We attach these behaviors to relaxation.
‘I’ll have a cup of tea, and relax.
‘I’ll just watch some TV and relax.’
When people see that we are stressed, they tell us to relax by engaging in these behaviors.
‘Relaaaax. Have a beer.’
‘You really need to relax. Take a xanax!’
These are obvious examples of comfort seeking behaviors. But many things we do are less obvious. Like the ritual of brewing coffee, holding the warm mug in our hands, sipping. It’s not until we give them up that we realize how comforting they are. We mindlessly move through our rituals without even questioning the behaviors.
We choose to eat comfort foods instead of healthy foods. We choose passive activities over active ones. We choose social media over social interaction. We choose avoidance of life over engagement.
We fall into a comfortable cycle of moving mindlessly through our days, putting off, or completely avoiding anything that we deem as too much work, like washing and putting the coffee cup away immediately after we drink it. Or making a phone call instead of sending a text. Or dealing with our issues instead of escaping into the ethernet.

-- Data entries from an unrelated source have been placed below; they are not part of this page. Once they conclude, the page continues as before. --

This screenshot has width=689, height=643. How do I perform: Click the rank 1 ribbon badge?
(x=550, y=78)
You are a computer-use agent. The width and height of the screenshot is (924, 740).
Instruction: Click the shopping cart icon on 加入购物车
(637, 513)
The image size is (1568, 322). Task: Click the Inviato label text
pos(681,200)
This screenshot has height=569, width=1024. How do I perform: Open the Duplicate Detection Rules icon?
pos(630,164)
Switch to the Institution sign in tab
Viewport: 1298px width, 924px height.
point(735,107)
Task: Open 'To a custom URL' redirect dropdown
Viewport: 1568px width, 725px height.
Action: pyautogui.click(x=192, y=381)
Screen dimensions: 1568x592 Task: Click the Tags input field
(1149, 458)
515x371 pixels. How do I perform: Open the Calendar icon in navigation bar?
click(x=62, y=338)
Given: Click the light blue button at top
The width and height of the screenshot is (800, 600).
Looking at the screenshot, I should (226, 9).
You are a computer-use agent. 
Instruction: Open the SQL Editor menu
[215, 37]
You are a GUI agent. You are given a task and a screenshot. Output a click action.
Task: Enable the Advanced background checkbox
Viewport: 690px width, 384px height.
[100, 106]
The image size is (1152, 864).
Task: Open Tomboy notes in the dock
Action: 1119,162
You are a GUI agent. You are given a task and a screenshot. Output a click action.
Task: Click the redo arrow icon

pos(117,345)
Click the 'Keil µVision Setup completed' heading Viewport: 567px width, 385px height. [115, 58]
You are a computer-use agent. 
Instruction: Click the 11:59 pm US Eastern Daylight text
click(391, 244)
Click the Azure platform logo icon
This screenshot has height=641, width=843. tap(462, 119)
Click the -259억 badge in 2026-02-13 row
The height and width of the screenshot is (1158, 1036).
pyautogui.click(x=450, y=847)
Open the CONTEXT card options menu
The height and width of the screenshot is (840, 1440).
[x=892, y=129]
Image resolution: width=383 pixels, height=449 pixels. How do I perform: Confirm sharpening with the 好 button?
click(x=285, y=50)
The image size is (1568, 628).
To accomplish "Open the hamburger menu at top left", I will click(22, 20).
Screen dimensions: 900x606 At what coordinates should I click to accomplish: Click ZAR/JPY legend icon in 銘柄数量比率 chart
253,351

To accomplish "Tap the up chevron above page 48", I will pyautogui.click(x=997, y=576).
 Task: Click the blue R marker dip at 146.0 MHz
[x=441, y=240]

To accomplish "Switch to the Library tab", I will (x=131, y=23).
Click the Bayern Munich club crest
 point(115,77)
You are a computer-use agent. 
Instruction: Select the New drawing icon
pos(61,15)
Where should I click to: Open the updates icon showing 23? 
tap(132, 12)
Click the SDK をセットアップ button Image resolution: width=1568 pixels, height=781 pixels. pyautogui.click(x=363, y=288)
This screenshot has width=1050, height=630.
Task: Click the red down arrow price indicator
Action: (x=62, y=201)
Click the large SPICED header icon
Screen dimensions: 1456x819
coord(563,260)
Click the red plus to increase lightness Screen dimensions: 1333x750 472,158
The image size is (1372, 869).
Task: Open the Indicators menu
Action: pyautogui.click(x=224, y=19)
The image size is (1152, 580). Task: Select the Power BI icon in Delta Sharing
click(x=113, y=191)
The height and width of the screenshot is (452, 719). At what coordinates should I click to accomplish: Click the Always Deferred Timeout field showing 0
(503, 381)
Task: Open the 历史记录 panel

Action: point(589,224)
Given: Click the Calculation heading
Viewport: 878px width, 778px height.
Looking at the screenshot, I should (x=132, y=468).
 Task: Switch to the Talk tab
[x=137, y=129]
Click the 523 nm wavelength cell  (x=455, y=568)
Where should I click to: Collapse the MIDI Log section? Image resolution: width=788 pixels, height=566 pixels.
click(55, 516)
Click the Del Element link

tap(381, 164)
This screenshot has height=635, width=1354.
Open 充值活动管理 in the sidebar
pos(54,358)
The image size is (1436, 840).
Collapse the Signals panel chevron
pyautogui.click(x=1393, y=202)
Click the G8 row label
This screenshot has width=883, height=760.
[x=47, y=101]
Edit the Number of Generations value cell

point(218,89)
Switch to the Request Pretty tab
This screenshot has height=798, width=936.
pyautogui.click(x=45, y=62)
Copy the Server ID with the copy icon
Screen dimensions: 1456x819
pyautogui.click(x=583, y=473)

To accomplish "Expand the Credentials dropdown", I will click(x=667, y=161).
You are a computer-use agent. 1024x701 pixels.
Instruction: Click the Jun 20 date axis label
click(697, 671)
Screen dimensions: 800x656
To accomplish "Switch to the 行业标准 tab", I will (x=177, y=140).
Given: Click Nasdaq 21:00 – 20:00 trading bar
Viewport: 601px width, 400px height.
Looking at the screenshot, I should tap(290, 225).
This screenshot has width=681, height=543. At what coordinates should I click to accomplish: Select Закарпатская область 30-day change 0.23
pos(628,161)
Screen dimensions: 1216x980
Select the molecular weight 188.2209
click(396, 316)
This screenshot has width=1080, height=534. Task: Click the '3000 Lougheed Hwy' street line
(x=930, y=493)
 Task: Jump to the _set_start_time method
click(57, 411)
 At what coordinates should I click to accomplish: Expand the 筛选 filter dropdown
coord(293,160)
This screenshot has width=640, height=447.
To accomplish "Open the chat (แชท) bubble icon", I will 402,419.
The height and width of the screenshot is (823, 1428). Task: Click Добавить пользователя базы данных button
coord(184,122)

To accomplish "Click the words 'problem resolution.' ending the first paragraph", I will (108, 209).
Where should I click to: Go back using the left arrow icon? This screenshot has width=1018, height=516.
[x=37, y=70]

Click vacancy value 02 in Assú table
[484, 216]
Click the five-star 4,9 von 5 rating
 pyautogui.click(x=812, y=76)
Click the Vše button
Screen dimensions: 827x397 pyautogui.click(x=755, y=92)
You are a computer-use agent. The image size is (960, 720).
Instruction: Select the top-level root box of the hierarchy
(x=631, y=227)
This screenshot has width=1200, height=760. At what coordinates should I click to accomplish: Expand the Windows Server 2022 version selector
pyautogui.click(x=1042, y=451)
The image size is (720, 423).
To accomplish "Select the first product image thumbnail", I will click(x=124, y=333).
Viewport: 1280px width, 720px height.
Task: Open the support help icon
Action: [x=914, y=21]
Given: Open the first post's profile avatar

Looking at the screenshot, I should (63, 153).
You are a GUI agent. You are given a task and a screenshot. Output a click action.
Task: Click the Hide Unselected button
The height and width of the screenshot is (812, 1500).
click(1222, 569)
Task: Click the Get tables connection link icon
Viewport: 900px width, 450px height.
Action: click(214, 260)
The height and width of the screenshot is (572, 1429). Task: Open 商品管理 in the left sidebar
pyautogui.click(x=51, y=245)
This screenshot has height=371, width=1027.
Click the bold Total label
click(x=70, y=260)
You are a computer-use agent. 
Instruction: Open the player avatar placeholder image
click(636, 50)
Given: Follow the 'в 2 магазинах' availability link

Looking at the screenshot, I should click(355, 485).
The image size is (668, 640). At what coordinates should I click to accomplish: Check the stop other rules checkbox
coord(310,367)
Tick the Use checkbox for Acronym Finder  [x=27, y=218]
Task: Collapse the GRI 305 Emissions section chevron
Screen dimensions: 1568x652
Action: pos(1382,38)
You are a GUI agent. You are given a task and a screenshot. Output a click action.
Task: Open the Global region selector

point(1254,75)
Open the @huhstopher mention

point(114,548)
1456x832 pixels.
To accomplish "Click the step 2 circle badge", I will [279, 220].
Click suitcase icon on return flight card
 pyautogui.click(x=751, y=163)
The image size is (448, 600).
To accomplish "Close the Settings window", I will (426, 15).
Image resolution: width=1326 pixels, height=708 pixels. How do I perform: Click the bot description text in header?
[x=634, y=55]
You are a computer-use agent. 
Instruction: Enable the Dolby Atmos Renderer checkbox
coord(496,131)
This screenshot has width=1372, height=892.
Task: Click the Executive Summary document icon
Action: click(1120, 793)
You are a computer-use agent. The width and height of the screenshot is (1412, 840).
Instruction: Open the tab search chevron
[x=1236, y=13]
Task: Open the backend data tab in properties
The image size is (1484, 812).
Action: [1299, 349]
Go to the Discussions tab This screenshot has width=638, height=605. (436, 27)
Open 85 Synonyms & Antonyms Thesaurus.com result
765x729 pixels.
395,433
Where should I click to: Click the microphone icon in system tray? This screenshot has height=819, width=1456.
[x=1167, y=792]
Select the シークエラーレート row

We seek out our comfortable patterns of behavior when we deal with other people. We ‘yes’ some people to death. We argue incessantly with others. We live comfortably in the same groove fulfilling our assumed roles, even if they are actually uncomfortable, painful, and toxic.
What are your comfort seeking behaviors? What do you think you might be seeking comfort from?
Meditation brings it all to the forefront. Every single uncomfortable, discomforting thing can and will come up when you sit perfectly still for prolonged periods of time. But you sit with those things, and you breathe through them, and you let them pass. Over and over and over again, you let them pass. Like a craving for a cigarette, a second cookie, a third beer… You simply say not now and you let it pass.
These thoughts that you believe you must continue to think, thoughts you believe are necessary, thoughts you believe are real and true, they are only thoughts. like clouds, they appear and they vanish.
But they don’t just materialize from thin air. They come from inside of you. You are the thinker. And you are the thoughts.
When you meditate you become the observer. And you realize that you are in control of your thoughts. You have the ability to choose which thoughts will be entertained or ignored. You are the thinker and all of the thoughts belong to you.
They belong only to you. They are yours to do with as you see fit. Just like the plate of food in front of you, the drink, the screen. You decide how much you will ingest, how much you will indulge, how much you will allow.
The more comfortable you become with yourself and your thoughts, the less you will seek the comfort of objects, habits, activities, other people. Your thoughts and your comfort is yours to control.
On the floor, or a cushion, or in a chair.
Breathe in and out of your nose.
Let your breaths get longer and slower.
Think to yourself
I am sitting and I am breathing.
My breath grounds me to this moment.
I am comfortable in this moment.
Do this for 1 minute, or 2, or 3…
The more you practice grounding yourself in the present moment, the more mindful your entire life will become. The more comfortable you become in silence and stillness, the more comfortable you will be in the world.